> [The records]:
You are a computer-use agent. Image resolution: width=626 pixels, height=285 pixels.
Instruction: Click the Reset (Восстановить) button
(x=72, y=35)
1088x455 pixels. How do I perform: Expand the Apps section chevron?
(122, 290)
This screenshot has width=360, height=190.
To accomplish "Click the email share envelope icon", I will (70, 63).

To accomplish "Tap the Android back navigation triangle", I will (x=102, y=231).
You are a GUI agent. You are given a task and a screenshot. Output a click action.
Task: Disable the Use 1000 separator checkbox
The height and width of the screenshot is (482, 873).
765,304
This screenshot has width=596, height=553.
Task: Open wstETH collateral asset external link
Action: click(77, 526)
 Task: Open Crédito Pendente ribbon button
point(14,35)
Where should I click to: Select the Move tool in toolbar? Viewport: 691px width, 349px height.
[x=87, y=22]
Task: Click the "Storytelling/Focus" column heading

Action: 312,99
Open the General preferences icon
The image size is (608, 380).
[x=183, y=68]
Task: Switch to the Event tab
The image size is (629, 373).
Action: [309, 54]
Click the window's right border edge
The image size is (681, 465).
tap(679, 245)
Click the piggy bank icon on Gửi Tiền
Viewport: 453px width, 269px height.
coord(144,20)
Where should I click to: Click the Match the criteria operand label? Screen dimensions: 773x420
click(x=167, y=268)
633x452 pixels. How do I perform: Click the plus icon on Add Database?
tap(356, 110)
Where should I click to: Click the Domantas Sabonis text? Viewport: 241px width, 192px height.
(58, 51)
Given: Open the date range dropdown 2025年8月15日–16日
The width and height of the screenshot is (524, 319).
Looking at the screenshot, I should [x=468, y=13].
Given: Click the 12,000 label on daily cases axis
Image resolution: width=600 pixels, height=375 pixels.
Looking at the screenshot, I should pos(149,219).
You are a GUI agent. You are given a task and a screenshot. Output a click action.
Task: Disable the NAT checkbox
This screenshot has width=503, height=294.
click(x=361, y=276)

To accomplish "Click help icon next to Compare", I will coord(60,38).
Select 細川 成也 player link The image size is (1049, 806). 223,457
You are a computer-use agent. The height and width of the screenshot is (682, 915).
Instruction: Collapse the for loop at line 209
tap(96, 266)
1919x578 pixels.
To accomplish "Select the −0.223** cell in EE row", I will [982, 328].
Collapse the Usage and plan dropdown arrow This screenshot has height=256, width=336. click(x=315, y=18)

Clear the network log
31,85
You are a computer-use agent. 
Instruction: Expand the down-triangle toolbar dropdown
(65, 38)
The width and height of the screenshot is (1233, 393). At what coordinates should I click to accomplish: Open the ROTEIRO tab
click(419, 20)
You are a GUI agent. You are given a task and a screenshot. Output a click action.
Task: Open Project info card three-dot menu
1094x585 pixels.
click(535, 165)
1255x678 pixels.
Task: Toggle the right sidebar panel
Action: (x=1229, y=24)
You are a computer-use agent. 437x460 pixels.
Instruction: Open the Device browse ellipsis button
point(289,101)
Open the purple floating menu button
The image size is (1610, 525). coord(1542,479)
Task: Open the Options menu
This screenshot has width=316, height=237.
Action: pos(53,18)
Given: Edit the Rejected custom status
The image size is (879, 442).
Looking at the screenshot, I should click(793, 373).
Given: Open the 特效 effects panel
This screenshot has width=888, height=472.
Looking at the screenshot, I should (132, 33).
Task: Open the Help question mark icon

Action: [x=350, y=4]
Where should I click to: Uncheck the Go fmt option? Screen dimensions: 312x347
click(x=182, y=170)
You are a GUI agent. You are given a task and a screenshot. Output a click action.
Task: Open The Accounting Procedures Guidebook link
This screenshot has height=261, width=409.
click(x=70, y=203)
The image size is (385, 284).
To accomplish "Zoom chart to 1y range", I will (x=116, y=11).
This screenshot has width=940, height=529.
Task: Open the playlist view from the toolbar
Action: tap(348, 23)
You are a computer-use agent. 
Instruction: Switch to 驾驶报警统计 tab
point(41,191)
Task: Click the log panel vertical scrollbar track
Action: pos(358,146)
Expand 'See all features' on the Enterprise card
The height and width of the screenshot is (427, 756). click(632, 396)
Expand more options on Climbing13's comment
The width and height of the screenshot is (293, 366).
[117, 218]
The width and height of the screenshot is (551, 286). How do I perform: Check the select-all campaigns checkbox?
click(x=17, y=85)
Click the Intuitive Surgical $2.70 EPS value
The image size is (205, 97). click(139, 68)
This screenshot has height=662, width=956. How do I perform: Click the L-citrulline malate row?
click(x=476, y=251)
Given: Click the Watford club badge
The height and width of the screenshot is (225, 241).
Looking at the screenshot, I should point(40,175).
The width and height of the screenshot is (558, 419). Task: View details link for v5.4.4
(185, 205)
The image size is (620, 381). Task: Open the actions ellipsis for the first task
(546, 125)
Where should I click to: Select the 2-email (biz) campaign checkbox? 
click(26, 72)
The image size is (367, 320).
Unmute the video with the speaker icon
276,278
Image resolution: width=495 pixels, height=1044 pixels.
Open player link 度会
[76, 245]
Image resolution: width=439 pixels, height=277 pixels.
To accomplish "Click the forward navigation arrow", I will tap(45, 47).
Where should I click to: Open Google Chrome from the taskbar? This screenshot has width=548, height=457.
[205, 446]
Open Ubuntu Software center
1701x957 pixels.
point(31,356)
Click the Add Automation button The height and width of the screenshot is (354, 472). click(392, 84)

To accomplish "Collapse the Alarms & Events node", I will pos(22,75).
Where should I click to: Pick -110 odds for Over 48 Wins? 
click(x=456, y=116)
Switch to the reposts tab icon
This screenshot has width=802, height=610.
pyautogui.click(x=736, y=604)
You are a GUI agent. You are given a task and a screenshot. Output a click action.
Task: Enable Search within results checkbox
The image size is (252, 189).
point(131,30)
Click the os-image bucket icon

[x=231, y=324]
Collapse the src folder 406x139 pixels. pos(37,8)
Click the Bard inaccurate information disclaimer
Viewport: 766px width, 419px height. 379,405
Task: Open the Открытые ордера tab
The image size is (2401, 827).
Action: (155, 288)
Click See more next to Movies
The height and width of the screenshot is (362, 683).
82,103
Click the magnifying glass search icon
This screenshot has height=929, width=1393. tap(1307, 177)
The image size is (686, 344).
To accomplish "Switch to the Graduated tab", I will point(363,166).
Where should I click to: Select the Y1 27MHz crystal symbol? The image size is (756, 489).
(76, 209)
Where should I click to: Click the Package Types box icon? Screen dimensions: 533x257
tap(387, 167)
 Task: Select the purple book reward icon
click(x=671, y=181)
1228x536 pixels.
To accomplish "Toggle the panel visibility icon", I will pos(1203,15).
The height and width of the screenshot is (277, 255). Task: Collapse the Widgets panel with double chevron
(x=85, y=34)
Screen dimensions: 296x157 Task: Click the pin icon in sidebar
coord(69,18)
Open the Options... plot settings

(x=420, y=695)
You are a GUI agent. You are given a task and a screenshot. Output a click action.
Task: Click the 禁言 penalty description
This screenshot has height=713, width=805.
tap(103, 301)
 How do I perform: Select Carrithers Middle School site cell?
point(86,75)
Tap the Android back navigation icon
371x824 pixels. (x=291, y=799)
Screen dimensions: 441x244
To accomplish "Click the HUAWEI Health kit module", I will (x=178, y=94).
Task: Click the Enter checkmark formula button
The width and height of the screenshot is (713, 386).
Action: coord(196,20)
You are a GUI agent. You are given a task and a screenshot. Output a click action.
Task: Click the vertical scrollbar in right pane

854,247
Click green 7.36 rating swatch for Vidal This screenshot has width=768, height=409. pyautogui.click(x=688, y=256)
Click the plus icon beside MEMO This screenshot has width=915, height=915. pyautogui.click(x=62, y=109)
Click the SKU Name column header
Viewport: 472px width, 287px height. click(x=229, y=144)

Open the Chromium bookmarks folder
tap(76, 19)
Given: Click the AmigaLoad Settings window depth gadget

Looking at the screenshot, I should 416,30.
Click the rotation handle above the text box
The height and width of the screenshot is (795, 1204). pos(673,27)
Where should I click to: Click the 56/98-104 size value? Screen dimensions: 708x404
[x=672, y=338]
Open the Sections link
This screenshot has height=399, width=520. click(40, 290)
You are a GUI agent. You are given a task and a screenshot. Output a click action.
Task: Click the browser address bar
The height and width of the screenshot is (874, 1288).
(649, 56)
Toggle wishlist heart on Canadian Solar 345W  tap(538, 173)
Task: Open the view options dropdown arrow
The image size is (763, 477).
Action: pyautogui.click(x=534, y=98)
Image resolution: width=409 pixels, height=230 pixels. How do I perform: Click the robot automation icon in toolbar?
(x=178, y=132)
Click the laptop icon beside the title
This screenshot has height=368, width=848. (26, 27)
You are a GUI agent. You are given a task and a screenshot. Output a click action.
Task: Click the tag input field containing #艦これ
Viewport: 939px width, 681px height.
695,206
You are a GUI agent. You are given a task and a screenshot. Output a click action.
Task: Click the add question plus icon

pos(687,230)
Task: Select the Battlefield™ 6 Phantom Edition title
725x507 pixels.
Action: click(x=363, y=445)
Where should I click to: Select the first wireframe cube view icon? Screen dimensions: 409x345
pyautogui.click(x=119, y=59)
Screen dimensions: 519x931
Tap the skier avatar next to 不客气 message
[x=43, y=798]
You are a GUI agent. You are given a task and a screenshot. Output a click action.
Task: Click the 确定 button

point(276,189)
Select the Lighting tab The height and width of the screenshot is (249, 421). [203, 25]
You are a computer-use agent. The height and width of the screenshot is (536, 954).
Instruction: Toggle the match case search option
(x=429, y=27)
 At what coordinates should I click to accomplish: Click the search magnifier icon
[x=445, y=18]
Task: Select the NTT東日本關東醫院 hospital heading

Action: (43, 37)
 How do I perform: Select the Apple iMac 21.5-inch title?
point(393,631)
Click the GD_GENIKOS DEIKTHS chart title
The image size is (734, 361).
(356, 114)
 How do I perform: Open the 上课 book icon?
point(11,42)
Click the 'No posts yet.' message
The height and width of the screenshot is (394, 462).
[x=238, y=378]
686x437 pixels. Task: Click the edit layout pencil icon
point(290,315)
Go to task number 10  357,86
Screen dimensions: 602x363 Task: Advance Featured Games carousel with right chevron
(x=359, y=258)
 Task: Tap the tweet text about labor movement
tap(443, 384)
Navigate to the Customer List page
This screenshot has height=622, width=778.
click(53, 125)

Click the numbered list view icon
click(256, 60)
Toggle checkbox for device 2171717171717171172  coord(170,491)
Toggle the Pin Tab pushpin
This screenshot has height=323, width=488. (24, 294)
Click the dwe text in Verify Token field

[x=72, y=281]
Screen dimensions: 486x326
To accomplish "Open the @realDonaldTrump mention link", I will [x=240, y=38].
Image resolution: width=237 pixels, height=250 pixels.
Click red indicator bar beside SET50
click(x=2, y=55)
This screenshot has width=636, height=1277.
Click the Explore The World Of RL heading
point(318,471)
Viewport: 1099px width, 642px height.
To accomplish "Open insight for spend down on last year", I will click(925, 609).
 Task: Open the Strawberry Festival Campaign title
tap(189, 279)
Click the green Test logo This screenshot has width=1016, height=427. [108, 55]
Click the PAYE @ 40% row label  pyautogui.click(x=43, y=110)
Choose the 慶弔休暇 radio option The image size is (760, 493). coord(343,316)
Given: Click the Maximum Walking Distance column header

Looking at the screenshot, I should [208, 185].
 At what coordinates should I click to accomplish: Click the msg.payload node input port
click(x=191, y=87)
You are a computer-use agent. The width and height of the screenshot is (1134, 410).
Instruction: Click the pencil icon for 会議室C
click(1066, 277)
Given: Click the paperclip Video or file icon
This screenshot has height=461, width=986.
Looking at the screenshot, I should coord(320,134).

> [Problem description]: Above are records; say how many of their lines contain the word "Disable", giving only the number.

> [Exercise result]: 2